Tugas Diberikan a: Tulis ulang rentang entri dari baris yang memuat "The width and" sampai akhir entri sebagai daftar JSON berisi string, satu string untuk tiap baris, tanpa baris kosong. Jangan sertakan gambar dalam jawaban.

Teks:
---*---

Langsung ke konten utama

Konsep Universitas Islam : Tinjauan Buku

Bagi masyarakat muslim, modernitas tidak selamanya sejalan dengan nilai-nilai atau ajaran agama yang diyakininya. Sering kali terdapat pertentangan antara agama dengan tatanan modernitas tersebut. Tatanan modernitas yang identik dengan kebudayaan Barat tidak jarang dianggap bertentangan nilai-nilai agama (Islam), dan karenanya diperlukan sikap yang arif dalam menghadapinya. Dalam hal ini sikap masyarakat muslim tidak harus selalu ditunjukkan dengan ‘membuang’ tatanan modernitas tersebut, tetapi dapat juga melakukan ‘Islamisasi’ terhadap nilai-nilai modernitas yang dianggap tidak sejalan dengan pandangan Islam.
Salah satu hal yang ingin ditunjukkan oleh buku ini adalah bagaimana proses Islamisasi tersebut dilakukan. Pengetahuan modern atau pengetahuan yang berasal dari Barat yang bersifat bebas nilai atau netral dianggap tidak sesuai dengan konsep pengetahuan dalam Islam. Oleh karena itu pengetahuan Barat harus mengalami proses Islamisasi sehingga sesuai dengan ajaran Islam. Dalam hal ini pendidikan dianggap sebagai suatu institusi yang paling bertanggung jawab dalam internalisasi nilai-nilai (Islam) terhadap pengetahuan modern tersebut.

---*---

Entri dataset

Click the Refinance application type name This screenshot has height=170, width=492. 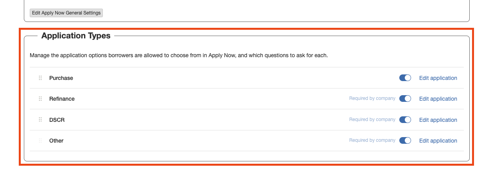(x=62, y=99)
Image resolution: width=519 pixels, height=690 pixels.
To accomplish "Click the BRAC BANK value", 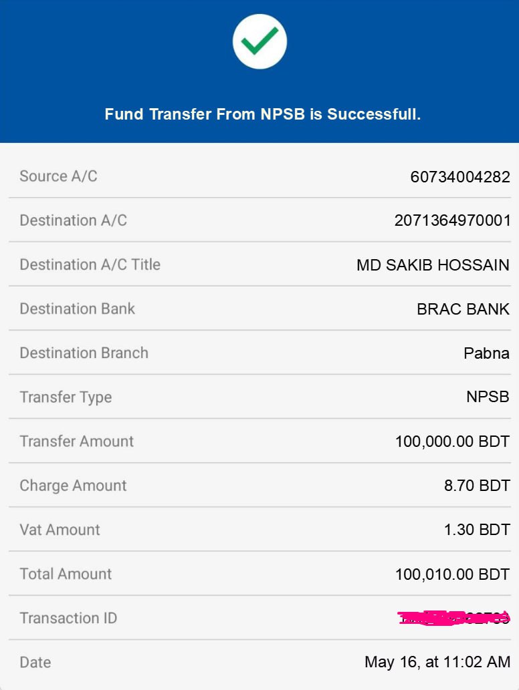I will (463, 309).
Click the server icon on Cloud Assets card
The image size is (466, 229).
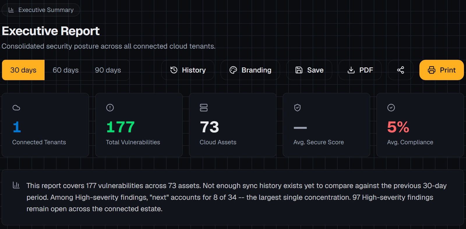point(204,108)
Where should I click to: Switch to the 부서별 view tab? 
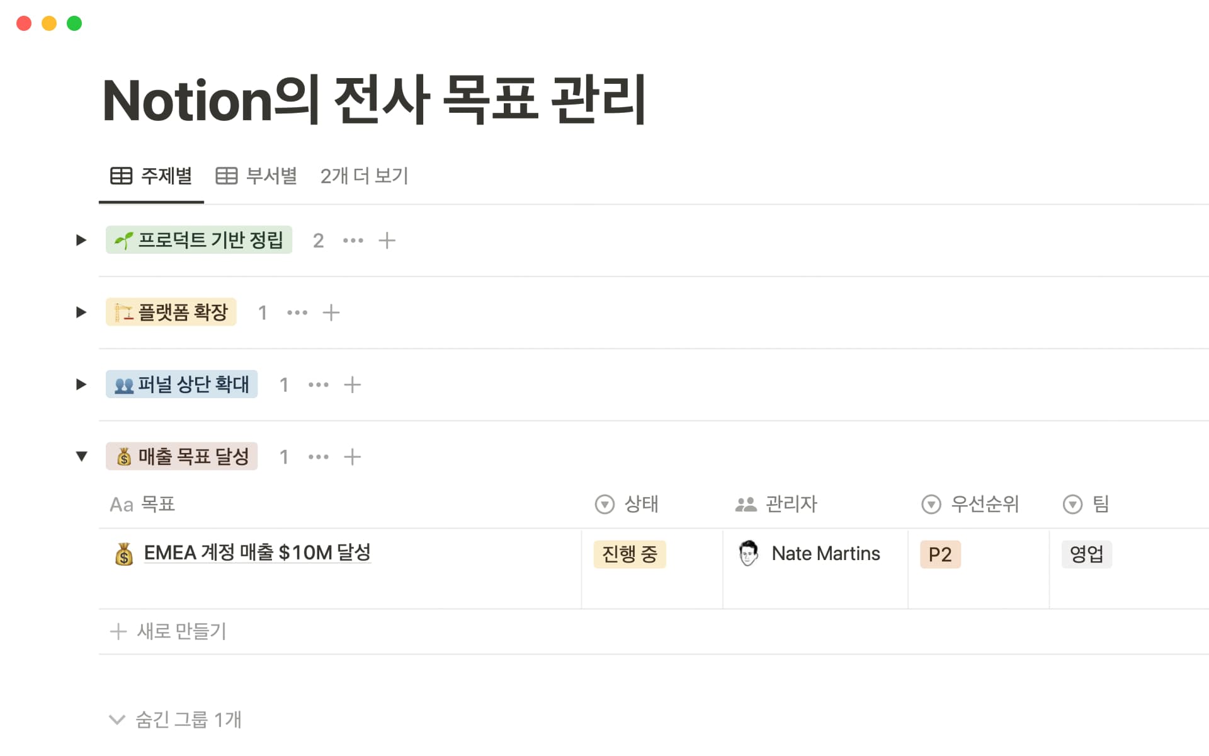tap(256, 176)
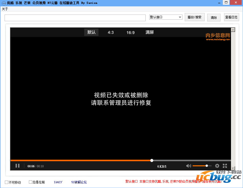This screenshot has height=188, width=243.
Task: Select the BT云播 menu entry
Action: [x=53, y=3]
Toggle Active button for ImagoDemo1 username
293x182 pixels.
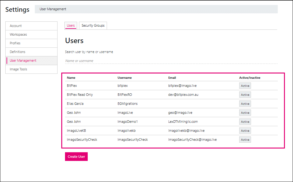[245, 122]
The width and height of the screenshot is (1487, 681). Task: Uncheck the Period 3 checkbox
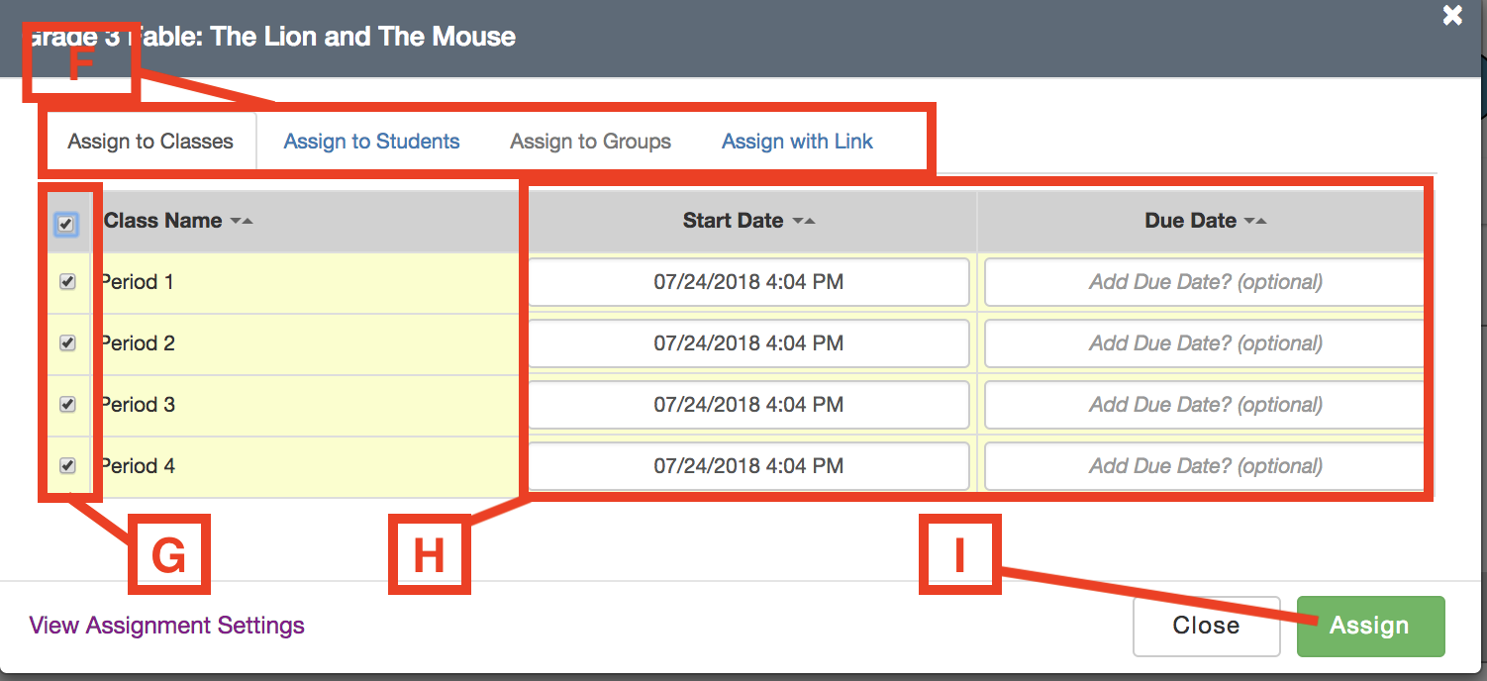(67, 405)
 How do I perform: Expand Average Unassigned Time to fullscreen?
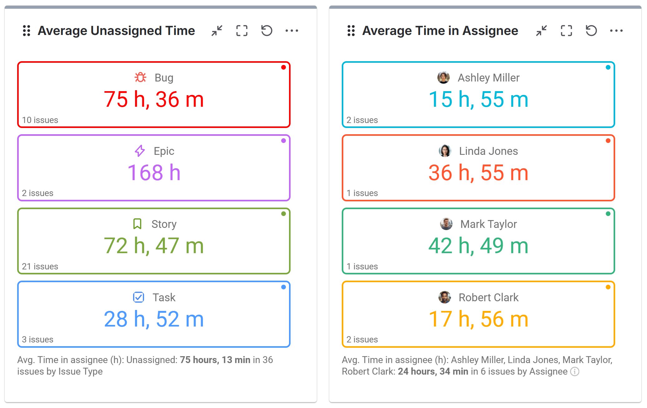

---*---

Tugas Diberikan b: Sajikan kembali bagian teks tinjauan buku, dari "Bagi masyarakat muslim, modernitas" sampai "dengan pandangan Islam.", tanpa mengubah satu kata pun.

Jawaban Latihan a:
[
  "The width and height of the screenshot is (1487, 681). Task: Uncheck the Period 3 checkbox",
  "(67, 405)",
  " How do I perform: Expand Average Unassigned Time to fullscreen?"
]

Jawaban Latihan b:
Bagi masyarakat muslim, modernitas tidak selamanya sejalan dengan nilai-nilai atau ajaran agama yang diyakininya. Sering kali terdapat pertentangan antara agama dengan tatanan modernitas tersebut. Tatanan modernitas yang identik dengan kebudayaan Barat tidak jarang dianggap bertentangan nilai-nilai agama (Islam), dan karenanya diperlukan sikap yang arif dalam menghadapinya. Dalam hal ini sikap masyarakat muslim tidak harus selalu ditunjukkan dengan ‘membuang’ tatanan modernitas tersebut, tetapi dapat juga melakukan ‘Islamisasi’ terhadap nilai-nilai modernitas yang dianggap tidak sejalan dengan pandangan Islam.